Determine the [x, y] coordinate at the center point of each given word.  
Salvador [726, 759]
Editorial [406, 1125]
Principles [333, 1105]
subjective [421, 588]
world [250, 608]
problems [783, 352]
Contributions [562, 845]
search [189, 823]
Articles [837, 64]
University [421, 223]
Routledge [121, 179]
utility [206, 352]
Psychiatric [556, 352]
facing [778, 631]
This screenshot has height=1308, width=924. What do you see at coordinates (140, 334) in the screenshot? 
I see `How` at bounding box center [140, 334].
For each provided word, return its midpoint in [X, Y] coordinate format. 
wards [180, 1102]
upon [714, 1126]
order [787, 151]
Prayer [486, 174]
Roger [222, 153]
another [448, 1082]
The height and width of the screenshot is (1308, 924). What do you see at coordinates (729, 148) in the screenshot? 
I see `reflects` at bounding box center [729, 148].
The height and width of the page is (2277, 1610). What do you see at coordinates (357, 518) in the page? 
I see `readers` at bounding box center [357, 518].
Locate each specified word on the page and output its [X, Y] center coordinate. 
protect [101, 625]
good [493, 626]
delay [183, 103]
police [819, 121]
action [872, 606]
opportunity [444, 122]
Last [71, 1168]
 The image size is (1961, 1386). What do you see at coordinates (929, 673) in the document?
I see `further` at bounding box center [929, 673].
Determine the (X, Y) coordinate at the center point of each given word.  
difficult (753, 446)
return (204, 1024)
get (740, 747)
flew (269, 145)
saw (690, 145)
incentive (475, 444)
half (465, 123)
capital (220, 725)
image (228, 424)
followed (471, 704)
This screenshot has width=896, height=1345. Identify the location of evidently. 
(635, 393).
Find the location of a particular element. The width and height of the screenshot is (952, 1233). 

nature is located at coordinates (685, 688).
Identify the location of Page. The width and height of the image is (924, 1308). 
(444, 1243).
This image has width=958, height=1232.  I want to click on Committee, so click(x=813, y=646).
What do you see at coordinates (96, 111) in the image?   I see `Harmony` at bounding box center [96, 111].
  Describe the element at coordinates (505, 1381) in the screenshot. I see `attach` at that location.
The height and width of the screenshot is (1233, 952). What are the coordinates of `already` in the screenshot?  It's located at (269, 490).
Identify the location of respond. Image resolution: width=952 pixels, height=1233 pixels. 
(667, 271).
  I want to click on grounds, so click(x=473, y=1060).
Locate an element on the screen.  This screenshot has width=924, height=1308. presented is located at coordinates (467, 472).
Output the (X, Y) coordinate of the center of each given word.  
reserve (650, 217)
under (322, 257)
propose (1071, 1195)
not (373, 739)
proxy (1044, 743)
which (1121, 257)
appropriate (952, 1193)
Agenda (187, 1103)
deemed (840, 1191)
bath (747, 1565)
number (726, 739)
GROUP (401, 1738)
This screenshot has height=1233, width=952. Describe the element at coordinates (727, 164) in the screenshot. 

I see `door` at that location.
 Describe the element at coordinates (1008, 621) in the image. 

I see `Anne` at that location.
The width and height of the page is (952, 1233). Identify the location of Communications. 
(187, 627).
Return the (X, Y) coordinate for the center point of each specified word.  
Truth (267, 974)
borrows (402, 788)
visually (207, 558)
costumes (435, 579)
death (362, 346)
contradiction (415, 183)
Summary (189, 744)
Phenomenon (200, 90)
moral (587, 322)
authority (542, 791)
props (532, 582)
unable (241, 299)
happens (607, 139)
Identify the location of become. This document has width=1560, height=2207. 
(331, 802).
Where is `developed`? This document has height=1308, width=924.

What you will do. Put the items from the line with "capital (220, 725)" through the line with "(635, 393)." into a two-column CSV with the headers item and answer. Give one row per item, with the item's text and its answer each in its own quoted field and any line breaks replaced by spaces.

Response.
item,answer
"capital","(220, 725)"
"image","(228, 424)"
"followed","(471, 704)"
"This screenshot has width=896, height=1345. Identify the location of evidently.","(635, 393)."